The Tennessee Ornithological Society (TOS) is an independent non-profit educational, scientific, and conservation organization in Tennessee, United States, dedicated to the study and conservation of birds. It was formed in 1915 and has published a quarterly journal, The Migrant, since 1930.[1] The organization conducts statewide meetings and its local chapters have regular meetings and field trips.
The TOS was started by a group of six amateur ornithologists who met at Faucon's French Restaurant in Nashville on October 7, 1915. A historical marker at the site commemorates the organization's founding.[2]
Annual activities of the organization include annual autumn hawk counts, spring and fall bird counts, winter raptor surveys, and annual Christmas bird counts.

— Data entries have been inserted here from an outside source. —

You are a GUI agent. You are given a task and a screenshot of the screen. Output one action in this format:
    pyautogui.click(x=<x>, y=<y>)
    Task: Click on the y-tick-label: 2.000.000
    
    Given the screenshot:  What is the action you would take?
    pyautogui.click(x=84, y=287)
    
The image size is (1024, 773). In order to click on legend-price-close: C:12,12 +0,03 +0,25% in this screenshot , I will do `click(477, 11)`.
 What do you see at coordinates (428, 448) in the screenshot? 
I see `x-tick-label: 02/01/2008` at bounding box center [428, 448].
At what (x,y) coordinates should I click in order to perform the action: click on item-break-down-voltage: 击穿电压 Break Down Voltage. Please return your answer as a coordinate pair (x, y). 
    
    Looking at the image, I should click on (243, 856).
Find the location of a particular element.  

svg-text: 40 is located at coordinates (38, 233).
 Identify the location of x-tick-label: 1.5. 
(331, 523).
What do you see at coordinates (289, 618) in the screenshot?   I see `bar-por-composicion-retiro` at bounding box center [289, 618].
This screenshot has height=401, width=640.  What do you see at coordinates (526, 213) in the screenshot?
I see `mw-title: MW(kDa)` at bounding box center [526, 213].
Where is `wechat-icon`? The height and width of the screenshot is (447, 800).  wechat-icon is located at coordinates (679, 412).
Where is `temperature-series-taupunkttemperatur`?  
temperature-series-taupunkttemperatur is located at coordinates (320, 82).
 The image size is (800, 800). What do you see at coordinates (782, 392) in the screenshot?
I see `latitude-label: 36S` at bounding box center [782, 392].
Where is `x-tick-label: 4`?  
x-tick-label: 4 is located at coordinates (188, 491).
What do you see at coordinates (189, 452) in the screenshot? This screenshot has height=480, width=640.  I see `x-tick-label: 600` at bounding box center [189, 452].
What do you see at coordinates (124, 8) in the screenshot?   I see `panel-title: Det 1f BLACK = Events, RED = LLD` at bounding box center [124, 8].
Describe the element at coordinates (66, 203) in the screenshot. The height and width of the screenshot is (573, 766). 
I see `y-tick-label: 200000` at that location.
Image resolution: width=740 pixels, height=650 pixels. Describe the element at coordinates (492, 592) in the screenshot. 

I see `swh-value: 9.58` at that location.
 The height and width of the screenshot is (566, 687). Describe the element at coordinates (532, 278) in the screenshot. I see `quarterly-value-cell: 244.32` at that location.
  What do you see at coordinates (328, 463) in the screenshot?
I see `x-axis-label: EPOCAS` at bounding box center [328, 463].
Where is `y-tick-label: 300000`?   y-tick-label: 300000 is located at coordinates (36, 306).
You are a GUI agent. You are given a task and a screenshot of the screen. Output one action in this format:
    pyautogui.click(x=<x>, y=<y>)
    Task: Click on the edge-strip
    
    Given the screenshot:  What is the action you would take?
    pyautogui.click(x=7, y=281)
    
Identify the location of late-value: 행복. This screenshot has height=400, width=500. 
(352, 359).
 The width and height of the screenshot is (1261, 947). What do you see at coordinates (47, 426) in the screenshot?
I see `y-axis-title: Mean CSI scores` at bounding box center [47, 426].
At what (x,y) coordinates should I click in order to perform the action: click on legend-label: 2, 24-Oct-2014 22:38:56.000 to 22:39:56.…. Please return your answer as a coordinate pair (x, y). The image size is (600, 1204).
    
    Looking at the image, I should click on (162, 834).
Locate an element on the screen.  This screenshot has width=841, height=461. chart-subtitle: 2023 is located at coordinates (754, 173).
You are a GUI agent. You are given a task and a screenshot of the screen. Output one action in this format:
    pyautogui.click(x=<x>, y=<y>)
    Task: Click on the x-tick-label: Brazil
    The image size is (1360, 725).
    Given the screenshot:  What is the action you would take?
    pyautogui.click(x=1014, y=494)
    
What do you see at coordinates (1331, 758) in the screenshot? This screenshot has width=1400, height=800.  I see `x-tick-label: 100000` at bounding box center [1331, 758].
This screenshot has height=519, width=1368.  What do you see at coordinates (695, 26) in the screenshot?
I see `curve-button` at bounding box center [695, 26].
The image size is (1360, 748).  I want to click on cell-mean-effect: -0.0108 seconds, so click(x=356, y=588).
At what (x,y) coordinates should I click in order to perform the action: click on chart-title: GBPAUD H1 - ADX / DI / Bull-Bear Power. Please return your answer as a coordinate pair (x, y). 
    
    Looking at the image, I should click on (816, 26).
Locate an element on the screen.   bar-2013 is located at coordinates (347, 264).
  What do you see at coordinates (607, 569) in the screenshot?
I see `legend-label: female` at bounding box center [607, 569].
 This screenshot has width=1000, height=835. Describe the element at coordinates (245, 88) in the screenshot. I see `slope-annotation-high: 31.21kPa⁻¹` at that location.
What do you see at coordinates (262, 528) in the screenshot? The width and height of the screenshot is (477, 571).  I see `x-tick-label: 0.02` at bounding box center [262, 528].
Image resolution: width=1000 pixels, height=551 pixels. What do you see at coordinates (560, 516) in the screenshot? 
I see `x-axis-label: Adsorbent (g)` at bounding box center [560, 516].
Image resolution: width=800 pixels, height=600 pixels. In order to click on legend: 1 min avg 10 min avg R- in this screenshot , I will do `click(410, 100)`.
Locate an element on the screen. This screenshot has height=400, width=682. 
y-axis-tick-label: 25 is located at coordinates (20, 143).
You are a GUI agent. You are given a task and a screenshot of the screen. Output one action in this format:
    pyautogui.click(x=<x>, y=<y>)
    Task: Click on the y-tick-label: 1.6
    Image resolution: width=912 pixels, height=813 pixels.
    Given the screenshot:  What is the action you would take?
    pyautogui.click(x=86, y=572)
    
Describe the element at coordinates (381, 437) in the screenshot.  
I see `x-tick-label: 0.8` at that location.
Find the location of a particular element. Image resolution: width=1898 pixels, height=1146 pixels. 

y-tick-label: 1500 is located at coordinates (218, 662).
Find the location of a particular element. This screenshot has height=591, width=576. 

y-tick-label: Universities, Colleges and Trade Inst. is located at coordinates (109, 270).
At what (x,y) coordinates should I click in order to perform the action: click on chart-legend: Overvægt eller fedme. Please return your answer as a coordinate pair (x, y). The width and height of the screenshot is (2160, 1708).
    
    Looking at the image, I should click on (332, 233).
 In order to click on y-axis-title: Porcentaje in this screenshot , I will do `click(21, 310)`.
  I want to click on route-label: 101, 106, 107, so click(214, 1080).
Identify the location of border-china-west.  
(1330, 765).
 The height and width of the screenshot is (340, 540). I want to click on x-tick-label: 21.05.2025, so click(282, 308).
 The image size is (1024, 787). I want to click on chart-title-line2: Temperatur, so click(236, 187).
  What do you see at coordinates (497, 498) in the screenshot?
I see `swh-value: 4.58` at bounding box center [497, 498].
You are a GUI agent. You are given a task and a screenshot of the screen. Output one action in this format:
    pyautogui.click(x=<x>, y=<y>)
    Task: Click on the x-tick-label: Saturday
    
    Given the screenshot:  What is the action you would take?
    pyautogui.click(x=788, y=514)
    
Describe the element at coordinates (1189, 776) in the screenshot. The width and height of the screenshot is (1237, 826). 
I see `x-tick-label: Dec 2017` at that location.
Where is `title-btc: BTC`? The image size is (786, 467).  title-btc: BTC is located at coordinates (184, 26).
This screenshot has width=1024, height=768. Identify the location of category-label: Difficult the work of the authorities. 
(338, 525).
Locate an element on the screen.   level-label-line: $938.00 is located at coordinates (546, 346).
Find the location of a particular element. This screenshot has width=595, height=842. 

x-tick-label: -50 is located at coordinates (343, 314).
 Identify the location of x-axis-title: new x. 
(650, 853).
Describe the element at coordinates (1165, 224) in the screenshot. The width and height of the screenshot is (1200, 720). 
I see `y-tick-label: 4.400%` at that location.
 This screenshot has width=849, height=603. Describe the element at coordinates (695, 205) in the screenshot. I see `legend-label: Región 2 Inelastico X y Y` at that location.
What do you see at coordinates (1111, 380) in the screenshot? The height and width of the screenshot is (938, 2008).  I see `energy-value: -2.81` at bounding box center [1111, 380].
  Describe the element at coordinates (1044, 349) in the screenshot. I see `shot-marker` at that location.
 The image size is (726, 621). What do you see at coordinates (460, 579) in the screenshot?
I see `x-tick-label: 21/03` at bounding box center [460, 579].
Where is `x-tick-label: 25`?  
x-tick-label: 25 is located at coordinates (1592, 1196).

The quarterly journal of the Tennessee Ornithological Society, The Migrant, is a repository for sighting reports and articles related to monitoring the status of Tennessee's bird populations.[1] The organization also published the Atlas of the Breeding Birds of Tennessee by Charles P. Nicholson (ISBN 0870499874), a compendium on the birds of the state, based on research conducted by TOS members from 1986 through 1991. The atlas includes the first fully documented account of distribution patterns for 170 bird species confirmed as breeding in Tennessee, as well as for several unconfirmed or extirpated bird species.[3]